──────── Data in this exercise
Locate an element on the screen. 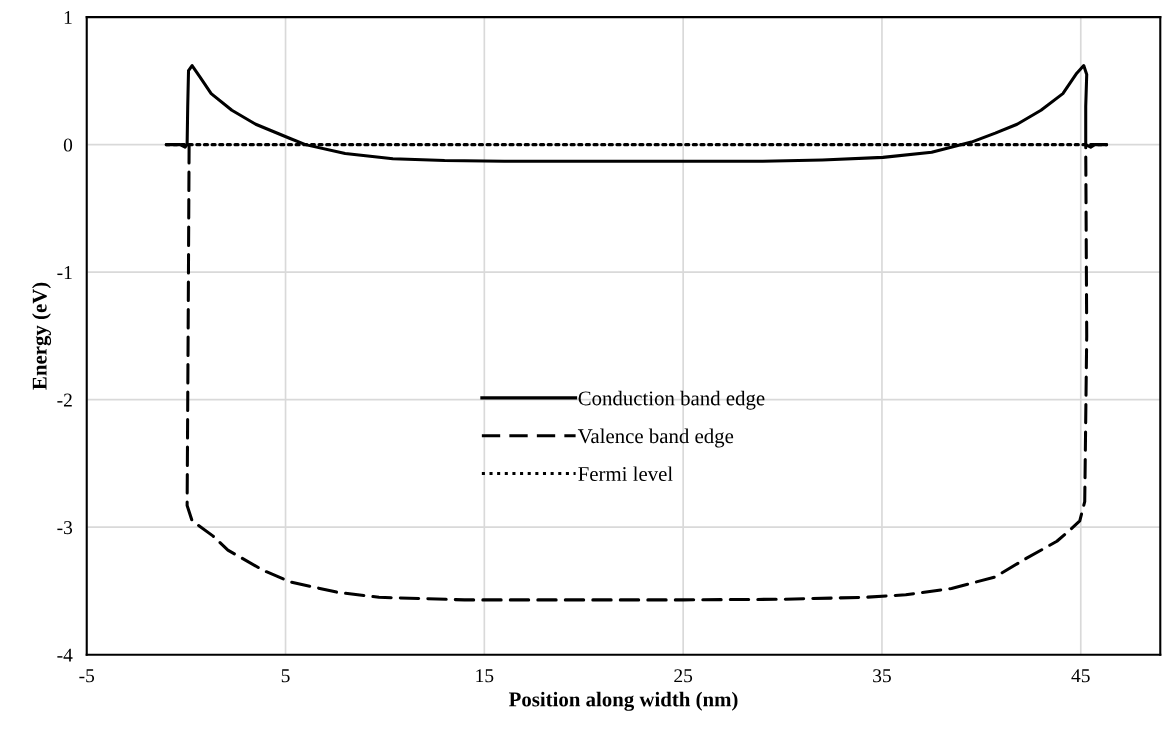 This screenshot has width=1172, height=744. y-tick-label: -1 is located at coordinates (64, 272).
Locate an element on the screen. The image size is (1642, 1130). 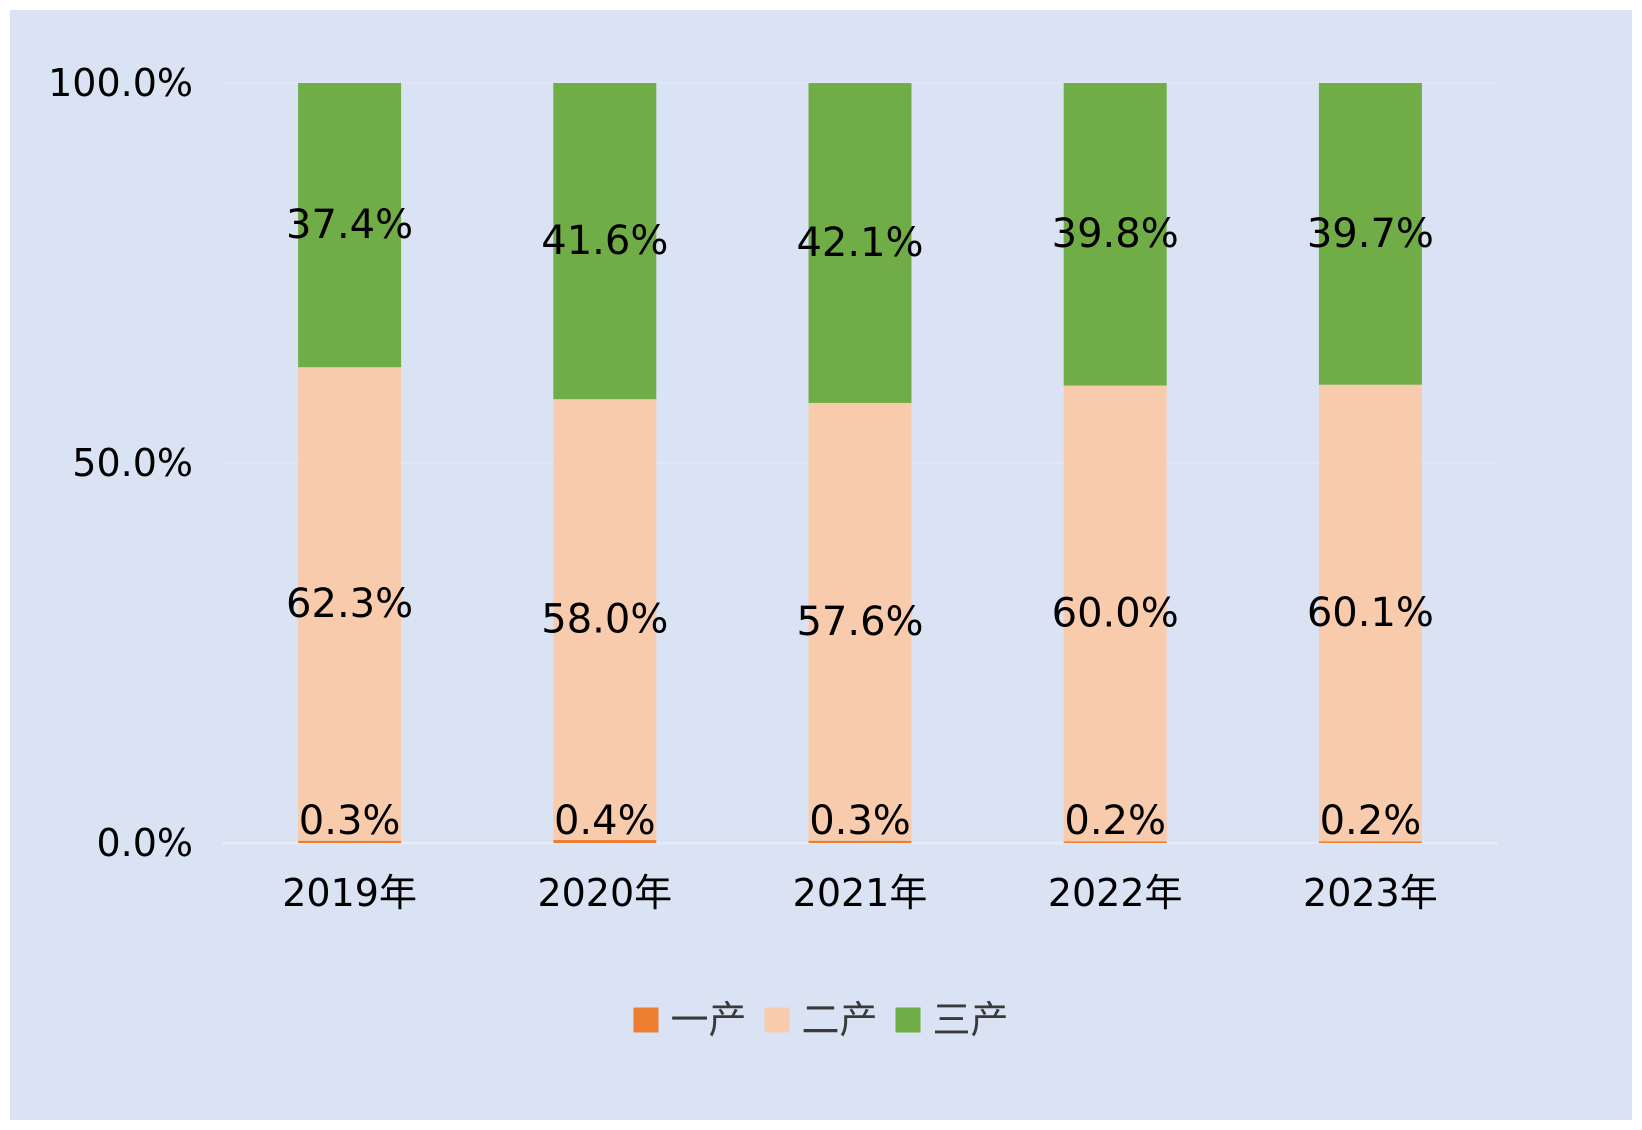
x-tick-label: 2019年 is located at coordinates (350, 893).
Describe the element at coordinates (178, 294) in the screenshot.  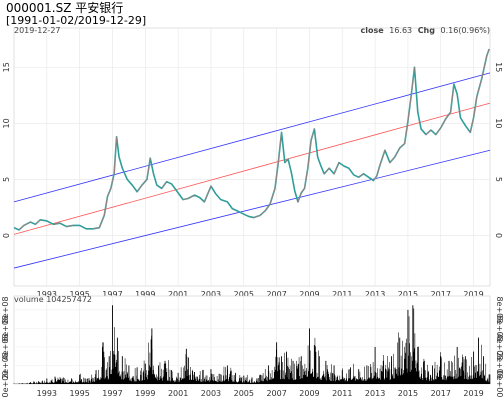
I see `price-x-tick-2001: 2001` at that location.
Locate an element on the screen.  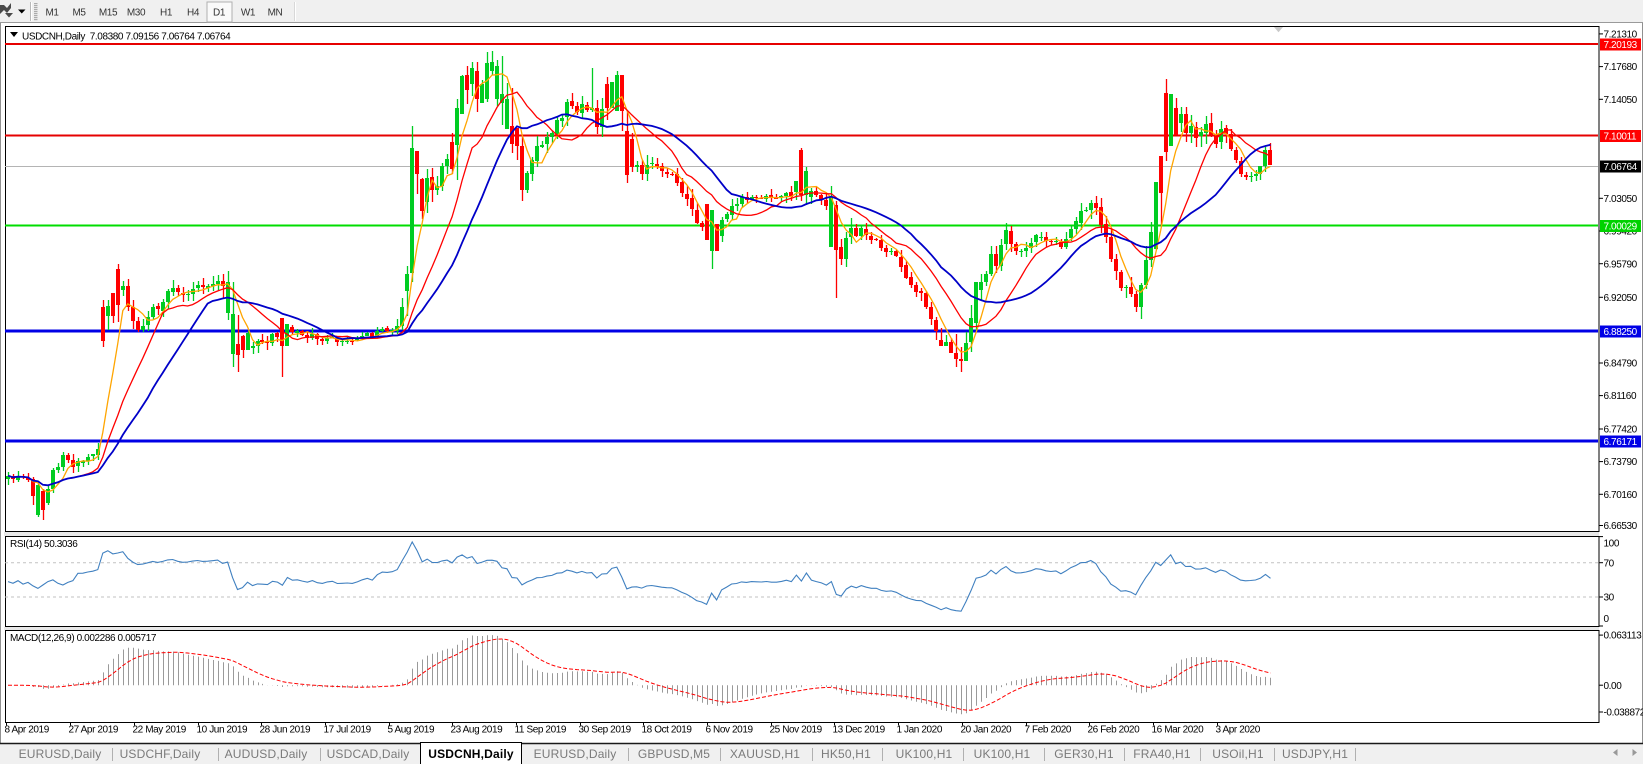
svg-text: 7.14050 is located at coordinates (1621, 100).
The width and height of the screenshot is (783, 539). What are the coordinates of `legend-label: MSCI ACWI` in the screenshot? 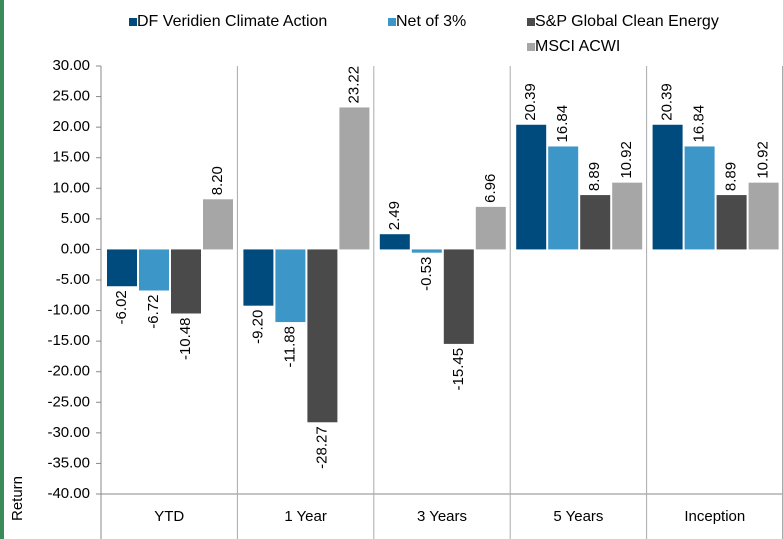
────────────────
> _What this task involves_
Rewrite the entries from the line with "Locate an element on the screen. The" up to and including the last line of the entries, replacing each "screenshot" with "screen capture" and keeping everything else unchanged. Leave out the pictures.

> _Output of the exercise_
Locate an element on the screen. The image size is (1642, 1130). 
x-tick-label: 2019年 is located at coordinates (350, 893).
Describe the element at coordinates (178, 294) in the screen capture.  
I see `price-x-tick-2001: 2001` at that location.
Locate an element on the screen.  
svg-text: 7.14050 is located at coordinates (1621, 100).
The width and height of the screen capture is (783, 539). What are the coordinates of `legend-label: MSCI ACWI` in the screen capture? 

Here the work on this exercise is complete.